TASK ITEM
Wherever "menuitem" appears in a line of the listing, report that line.

■ ■ ■ ■

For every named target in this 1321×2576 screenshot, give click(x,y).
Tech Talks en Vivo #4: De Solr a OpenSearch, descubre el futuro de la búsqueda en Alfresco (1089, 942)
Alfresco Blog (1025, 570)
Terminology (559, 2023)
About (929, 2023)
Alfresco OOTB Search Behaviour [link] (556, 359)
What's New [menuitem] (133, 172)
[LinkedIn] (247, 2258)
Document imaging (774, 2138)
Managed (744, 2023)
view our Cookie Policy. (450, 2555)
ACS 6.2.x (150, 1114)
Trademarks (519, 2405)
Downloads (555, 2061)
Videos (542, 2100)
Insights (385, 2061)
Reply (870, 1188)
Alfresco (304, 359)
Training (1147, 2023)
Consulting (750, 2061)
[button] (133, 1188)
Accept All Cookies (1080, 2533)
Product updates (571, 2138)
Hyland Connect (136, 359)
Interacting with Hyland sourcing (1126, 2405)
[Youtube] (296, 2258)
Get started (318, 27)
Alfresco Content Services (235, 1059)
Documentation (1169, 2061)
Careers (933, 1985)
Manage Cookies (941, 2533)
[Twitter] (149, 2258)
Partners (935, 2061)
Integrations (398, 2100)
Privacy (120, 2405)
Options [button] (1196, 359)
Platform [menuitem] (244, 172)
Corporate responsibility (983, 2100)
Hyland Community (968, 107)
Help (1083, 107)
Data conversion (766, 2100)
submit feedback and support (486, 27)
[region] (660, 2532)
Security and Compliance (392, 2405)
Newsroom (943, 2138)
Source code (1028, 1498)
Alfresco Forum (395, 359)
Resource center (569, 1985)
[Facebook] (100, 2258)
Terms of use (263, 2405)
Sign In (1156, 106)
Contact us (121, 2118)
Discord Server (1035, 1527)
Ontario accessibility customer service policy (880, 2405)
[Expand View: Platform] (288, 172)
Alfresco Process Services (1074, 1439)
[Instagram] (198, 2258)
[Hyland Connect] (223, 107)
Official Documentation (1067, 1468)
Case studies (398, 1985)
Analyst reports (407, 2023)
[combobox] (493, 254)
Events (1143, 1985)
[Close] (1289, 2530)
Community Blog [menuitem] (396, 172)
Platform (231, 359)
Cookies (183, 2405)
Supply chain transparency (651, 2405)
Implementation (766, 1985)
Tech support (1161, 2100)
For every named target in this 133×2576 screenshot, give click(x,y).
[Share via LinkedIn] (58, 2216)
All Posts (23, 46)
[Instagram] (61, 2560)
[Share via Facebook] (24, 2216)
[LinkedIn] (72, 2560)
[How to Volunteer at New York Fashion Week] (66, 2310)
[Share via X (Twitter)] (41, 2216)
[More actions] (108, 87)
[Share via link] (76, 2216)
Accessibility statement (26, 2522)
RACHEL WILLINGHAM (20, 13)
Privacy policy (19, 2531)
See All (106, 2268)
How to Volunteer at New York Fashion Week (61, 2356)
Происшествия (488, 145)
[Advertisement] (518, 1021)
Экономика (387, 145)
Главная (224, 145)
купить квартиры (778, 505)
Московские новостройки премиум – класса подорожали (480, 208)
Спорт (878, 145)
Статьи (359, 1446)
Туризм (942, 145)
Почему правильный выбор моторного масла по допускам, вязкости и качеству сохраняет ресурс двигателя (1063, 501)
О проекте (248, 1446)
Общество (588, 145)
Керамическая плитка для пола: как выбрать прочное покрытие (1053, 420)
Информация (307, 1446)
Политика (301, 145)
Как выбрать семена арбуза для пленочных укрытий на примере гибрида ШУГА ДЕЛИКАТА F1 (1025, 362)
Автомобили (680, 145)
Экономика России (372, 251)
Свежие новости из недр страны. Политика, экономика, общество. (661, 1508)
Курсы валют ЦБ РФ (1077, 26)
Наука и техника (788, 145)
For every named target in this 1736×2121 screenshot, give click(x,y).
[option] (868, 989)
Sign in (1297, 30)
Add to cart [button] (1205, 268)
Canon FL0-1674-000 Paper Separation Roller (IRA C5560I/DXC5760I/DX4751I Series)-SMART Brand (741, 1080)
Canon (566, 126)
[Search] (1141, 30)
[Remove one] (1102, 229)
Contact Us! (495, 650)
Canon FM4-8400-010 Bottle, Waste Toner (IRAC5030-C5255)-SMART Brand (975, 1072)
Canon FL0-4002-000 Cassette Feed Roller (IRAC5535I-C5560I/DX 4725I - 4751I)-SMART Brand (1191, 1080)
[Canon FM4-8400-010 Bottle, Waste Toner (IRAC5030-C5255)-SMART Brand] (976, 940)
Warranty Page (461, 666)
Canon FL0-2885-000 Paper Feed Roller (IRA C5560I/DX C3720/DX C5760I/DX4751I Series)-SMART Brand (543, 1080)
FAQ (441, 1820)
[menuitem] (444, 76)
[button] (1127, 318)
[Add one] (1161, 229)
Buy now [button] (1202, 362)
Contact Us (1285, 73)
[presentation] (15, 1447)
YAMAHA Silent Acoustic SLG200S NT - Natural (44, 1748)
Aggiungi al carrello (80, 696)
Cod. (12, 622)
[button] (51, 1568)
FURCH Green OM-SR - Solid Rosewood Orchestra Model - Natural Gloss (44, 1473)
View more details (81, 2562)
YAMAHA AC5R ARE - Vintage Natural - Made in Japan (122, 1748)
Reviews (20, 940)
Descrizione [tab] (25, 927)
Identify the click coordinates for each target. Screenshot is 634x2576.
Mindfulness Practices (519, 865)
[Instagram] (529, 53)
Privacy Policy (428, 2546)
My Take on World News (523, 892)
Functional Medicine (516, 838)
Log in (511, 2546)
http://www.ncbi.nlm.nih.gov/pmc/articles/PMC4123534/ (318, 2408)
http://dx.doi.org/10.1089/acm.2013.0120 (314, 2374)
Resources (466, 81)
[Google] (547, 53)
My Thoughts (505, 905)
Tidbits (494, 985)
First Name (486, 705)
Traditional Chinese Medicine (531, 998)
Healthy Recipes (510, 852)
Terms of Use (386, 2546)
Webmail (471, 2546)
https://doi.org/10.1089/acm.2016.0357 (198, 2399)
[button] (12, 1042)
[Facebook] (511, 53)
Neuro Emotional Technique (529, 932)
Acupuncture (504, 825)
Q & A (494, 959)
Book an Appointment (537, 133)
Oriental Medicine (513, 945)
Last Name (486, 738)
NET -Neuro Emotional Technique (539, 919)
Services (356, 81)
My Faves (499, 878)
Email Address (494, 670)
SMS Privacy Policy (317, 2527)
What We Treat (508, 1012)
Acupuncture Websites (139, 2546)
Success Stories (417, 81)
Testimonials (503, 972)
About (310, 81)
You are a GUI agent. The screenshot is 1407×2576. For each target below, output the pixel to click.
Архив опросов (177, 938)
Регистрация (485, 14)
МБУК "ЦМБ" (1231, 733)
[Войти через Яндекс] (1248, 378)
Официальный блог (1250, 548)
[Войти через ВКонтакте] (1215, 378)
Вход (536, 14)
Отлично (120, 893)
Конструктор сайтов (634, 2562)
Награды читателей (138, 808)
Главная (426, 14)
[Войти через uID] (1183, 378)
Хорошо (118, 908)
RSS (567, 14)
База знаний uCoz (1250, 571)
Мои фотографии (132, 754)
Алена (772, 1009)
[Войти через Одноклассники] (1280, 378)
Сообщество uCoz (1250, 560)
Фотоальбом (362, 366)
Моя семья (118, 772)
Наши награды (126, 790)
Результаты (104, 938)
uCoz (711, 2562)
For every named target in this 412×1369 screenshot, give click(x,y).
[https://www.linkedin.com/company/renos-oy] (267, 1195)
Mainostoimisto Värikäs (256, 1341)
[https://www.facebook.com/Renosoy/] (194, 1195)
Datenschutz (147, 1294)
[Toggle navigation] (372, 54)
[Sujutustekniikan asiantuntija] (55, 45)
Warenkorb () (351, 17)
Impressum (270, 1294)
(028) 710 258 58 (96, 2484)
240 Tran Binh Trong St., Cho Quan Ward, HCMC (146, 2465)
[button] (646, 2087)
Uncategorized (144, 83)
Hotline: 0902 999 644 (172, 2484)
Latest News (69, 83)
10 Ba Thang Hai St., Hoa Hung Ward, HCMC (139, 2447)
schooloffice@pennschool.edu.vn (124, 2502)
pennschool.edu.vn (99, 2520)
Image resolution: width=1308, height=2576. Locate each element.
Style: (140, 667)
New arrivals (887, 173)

■ ■ ■ ■

RESULT
What's New [menuitem] (133, 172)
Platform [menuitem] (244, 172)
Community Blog [menuitem] (396, 172)
[menuitem] (444, 76)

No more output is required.